##### Text provided #####

As you develop your application, you need to regularly deploy it. Deploying the application allows you or other teams to test it, and/or the targeted end users to use the new developed features. To deploy an application to the cloud, you need to follow CodeNOW's deployment process and provide four types of information:

  • what to deploy (e.g., application package)
  • where to deploy to (e.g., deployment environment, domain)
  • deployment configuration variables (e.g., runtime environment variables, connected services configuration)
  • deployment infrastructure (e.g., CPU, memory, replicas)

What to deploy. You may have several versions of your application in as many application packages. While you generally want to deploy the latest version of your application, this is not always the case. You may want to deploy a previous version of your application (e.g., rollback in case of deployment failure or bug).

Where to deploy to. Some teams have one dev deployment environment for each team member. They may additionally have a CI, test, staging, and multiple prod environments (e.g., one per customer). With deployment environments, teams can fulfill different purposes (e.g., integration testing, user acceptance testing) separately without interference between environments. You may also want to use another domain name for your deployment so target users can remember it easily, or to fit marketing purposes. For more information on assigning domain names, see Domain name configuration.

Deployment configuration variables. You often need to parameterize the deployed application to fit the purpose of the target deployment environment. You may for instance want to turn down some features in non-production environments. You may also want to change an application's configuration at runtime (e.g., API URLs, theme data, connection strings). You would then change the relevant variables and possibly redeploy the application without ever touching the codebase or rebuilding the application. Not rebuilding the application saves computing resources. Not modifying the code ensures that you do not inadvertently introduce bugs. In other words, deployment configurations save you engineering time and money. Separating configuration and code is a fundamental practice for cloud-native applications.

Deployment infrastructure. Your application runs on resources that you need to specify: maximum available memory for the application, computing power, and more. Parameterize the availability of your application by setting the number of simultaneously running application instances.

CodeNOW already knows how to deploy application components that were created with its predefined scaffolders (e.g., PHP/Compose). You can however use any stack that does not match the existing scaffolders (e.g., Python/Flask, Elastic Stack). To see how to configure the deployment of custom stacks, see Custom stacks.

Topics

Tips

  • Place deployment configuration data that is common to all deployment environments in configuration templates in components' Git repositories (do NOT do this for secrets though). When you deploy an application, you will not need to edit again those common configuration values. You can extend the reasoning to configuration variables whose value changes infrequently. You will only have to edit their values sometimes.

#####

Set tasks -
a) In the CodeNOW deployment text, what does not rebuilding the application save?
b) List the four types of information that the CodeNOW deployment text says must be provided to deploy an application to the cloud.

##### Records shown #####

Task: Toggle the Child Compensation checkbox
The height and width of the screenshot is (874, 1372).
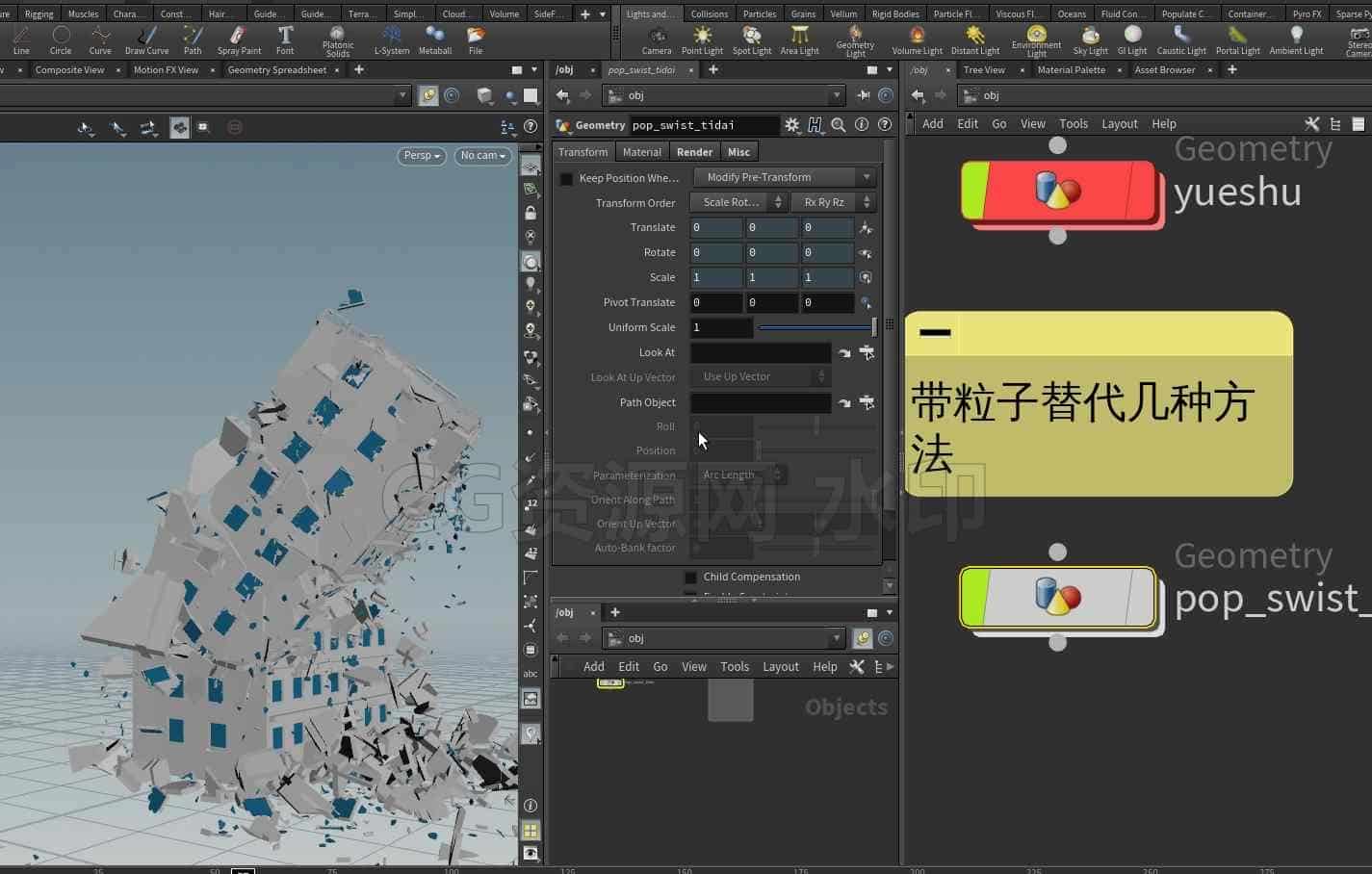Action: [x=690, y=578]
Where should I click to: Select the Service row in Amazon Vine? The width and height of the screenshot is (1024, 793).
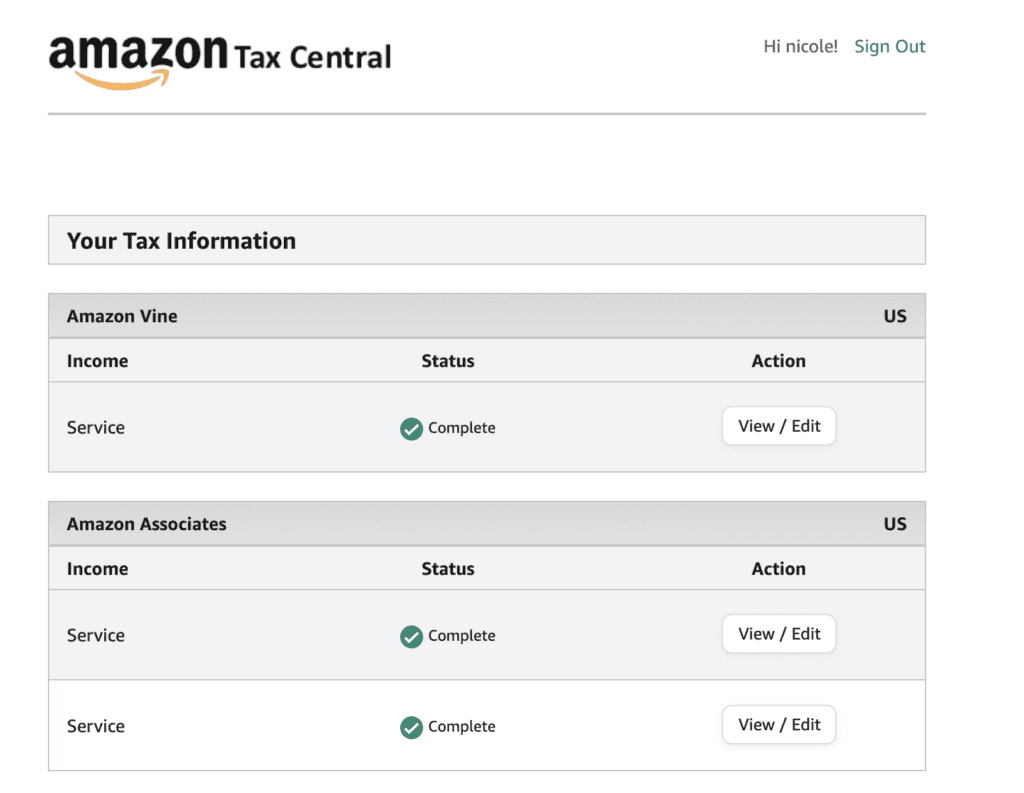pos(95,427)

#####

Responses for each task -
a) Computing resources.

b)
- What to deploy
- Where to deploy to
- Deployment configuration variables
- Deployment infrastructure